No, I don’t have something I want to rant about. I want to discuss complaining. I’ve been thinking about the topic for some time.

A little background. I have been a complainer for … just about as long as I’ve known me. 😦 This is not an easy confession. I wish I could say I’ve developed the habit of trusting God in all things and never get wadded up inside over things that seem unfair, dangerous, unwise, wasteful, unkind, unhealthy, ungodly … But the truth is, my first thoughts are usually of the “lash back” variety. And if not directly, then indirectly, to the first ready listener I can find. Of course, some call the latter by the ugly name, gossip.

The capper is, some years ago, as I was working my way through the book of Philippians in the Bible, I came across verse 14 in chapter 2: “Do all things without grumbling or disputing.” Some translations say complaining. This verse follows a section about Jesus humbling Himself and coming to earth in the form of a man, humbling Himself to the point of death. And yes, following those lines is the declaration of God exalting His Son above all names. But then this:

So then, my beloved, just as you have always obeyed, not as in my presence only, but now much more in my absence, work out your salvation with fear and trembling; for it is God who is at work in you, both to will and to work for His good pleasure. Do all things without grumbling or disputing.

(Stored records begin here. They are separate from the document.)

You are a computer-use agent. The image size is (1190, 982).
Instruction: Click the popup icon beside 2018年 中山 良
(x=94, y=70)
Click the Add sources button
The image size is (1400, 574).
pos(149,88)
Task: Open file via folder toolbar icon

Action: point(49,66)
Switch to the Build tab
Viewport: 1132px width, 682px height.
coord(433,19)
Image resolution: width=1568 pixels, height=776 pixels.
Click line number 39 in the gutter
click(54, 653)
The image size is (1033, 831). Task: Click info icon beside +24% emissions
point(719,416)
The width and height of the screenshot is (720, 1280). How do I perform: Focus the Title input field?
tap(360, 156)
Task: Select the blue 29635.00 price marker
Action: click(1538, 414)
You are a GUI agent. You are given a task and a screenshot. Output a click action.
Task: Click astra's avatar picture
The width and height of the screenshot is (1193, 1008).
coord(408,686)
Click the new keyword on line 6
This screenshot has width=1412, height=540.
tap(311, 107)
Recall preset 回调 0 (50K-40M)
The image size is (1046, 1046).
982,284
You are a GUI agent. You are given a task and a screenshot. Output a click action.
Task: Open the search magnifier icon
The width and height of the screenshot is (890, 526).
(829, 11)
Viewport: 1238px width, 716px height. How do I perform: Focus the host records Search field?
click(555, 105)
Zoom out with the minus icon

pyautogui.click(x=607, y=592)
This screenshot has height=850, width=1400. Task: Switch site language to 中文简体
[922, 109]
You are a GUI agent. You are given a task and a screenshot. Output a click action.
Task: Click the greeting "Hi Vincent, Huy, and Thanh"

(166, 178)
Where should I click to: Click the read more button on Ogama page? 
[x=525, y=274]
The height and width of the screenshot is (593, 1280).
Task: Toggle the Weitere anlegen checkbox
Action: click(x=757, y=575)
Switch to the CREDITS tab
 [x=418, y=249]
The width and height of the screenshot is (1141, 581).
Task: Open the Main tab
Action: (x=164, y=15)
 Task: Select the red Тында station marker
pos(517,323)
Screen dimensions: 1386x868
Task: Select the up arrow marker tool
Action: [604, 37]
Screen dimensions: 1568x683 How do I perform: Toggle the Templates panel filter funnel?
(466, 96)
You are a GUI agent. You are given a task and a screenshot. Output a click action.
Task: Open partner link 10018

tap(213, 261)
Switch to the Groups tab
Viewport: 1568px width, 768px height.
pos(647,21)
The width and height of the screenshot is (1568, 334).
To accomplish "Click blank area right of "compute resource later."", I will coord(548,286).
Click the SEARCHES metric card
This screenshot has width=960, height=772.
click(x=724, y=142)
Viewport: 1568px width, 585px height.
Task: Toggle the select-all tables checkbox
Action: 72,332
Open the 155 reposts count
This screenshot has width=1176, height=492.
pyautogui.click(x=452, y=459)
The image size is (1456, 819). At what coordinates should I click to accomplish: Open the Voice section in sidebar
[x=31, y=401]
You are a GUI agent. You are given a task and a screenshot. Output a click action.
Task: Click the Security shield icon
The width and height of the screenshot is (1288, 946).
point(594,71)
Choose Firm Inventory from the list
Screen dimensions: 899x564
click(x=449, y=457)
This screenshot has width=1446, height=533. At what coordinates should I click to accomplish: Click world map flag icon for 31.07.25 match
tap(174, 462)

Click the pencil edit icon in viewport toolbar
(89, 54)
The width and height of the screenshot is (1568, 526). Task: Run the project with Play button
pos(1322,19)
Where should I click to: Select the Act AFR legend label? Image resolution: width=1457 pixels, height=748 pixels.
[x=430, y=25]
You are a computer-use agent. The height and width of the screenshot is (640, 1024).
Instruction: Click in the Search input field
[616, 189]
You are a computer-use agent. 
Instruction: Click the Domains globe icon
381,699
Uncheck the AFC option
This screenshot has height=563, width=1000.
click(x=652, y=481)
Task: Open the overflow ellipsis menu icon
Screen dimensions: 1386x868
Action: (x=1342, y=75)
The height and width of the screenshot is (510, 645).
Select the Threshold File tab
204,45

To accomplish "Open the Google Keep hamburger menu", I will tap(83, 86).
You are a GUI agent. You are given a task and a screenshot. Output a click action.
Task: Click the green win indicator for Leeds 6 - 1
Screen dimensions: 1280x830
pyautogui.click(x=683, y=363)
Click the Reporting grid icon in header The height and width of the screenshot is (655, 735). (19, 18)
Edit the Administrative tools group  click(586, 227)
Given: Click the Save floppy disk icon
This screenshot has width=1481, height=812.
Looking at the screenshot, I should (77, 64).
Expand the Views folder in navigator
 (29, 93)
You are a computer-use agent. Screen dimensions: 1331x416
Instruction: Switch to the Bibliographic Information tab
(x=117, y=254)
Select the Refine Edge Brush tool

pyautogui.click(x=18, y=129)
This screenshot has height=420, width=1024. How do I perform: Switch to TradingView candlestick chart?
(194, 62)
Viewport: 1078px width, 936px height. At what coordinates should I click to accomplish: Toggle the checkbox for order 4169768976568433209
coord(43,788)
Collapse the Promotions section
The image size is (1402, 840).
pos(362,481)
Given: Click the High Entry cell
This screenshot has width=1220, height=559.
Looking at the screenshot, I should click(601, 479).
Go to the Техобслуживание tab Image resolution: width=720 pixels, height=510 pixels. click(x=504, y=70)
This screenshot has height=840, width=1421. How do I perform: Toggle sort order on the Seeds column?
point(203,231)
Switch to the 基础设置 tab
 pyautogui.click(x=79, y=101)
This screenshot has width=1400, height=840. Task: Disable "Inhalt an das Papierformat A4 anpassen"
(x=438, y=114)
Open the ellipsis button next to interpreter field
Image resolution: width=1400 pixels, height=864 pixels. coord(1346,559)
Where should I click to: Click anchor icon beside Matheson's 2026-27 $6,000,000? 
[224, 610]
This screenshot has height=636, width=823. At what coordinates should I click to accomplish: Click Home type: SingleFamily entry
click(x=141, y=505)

Recently I looked back on the all time grumblers recorded in Scripture (people like me)—the Israelites. They finally escape Egypt, only to have Pharaoh send his soldiers after them to bring them back. The people see the Red Sea in front of them and the Egyptians behind them, and they are afraid. They call out to God. Not just, Save us. But they accused Moses of being irresponsible for bringing them out of slavery to die in the wilderness.

God saves them.

Then they run out of food and grumble against Moses. Except, don’t they really need food?

Next they couldn’t find water and they quarreled with Moses saying “Give us water that we may drink.” Was that unreasonable?

Of course there is the ultimate incident, when the spies returned from checking out their aimed for destination and ten reported, There are giants in the land. The people then grumbled in earnest, going so far as to discuss appointing another leader to take them back to Egypt.

The grumbling didn’t end there either. But here’s the question. The Israelites weren’t making up the circumstances that frightened them. The Egyptians were indeed closing in behind them, they really did need food, and water, and there really were giants in the land.

So when does crying out to God about real concerns become grumbling and complaining?